[Stored data entries]
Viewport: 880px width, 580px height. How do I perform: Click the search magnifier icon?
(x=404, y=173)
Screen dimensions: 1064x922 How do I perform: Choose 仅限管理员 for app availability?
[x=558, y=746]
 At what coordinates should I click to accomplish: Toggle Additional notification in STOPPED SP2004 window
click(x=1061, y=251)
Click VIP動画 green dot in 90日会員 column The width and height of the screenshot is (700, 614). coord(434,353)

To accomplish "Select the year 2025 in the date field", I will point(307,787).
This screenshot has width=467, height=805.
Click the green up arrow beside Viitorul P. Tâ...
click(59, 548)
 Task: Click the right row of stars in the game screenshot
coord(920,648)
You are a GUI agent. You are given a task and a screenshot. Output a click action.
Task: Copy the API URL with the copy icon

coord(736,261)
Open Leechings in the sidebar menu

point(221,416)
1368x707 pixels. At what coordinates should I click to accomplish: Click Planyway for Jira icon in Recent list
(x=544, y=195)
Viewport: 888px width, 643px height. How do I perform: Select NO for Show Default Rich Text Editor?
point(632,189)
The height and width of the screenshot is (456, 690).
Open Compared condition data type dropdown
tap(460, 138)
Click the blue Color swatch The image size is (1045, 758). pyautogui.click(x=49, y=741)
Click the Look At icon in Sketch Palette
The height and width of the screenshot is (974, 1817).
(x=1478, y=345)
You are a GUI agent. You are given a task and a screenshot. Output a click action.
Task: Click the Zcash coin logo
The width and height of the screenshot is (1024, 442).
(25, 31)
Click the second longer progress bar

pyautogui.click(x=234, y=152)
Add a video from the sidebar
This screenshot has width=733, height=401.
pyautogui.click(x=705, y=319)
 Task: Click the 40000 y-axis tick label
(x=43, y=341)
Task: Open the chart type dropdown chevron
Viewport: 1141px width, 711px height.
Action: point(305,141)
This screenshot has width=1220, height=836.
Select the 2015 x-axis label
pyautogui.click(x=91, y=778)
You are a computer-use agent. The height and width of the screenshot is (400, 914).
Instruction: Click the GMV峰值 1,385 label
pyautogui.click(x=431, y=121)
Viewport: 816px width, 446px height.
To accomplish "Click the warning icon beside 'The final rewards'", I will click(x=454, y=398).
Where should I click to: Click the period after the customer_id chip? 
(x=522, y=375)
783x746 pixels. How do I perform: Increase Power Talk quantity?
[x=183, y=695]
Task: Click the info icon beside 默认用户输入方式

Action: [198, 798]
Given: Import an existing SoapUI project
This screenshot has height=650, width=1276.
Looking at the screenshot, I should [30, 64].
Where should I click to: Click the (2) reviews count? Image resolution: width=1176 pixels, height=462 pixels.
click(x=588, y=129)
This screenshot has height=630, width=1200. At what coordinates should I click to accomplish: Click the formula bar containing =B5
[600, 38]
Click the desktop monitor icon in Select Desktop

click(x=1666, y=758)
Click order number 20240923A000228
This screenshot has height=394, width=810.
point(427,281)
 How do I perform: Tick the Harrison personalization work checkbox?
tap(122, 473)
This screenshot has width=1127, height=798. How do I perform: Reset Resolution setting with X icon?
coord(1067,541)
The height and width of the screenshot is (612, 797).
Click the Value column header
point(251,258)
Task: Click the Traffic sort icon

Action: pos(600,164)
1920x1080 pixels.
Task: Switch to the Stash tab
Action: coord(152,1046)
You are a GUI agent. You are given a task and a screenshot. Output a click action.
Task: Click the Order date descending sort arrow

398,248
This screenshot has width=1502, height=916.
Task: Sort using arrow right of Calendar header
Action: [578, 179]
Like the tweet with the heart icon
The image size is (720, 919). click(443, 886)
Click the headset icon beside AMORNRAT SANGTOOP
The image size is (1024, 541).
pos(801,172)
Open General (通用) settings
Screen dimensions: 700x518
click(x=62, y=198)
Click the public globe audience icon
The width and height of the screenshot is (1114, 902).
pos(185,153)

— REQUIREMENT —
Report each line of the records that holds the word "will".

— OUTPUT FOR THIS EXERCISE —
To accomplish "Select the year 2025 in the date field", I will point(307,787).
To accomplish "Click the warning icon beside 'The final rewards'", I will click(x=454, y=398).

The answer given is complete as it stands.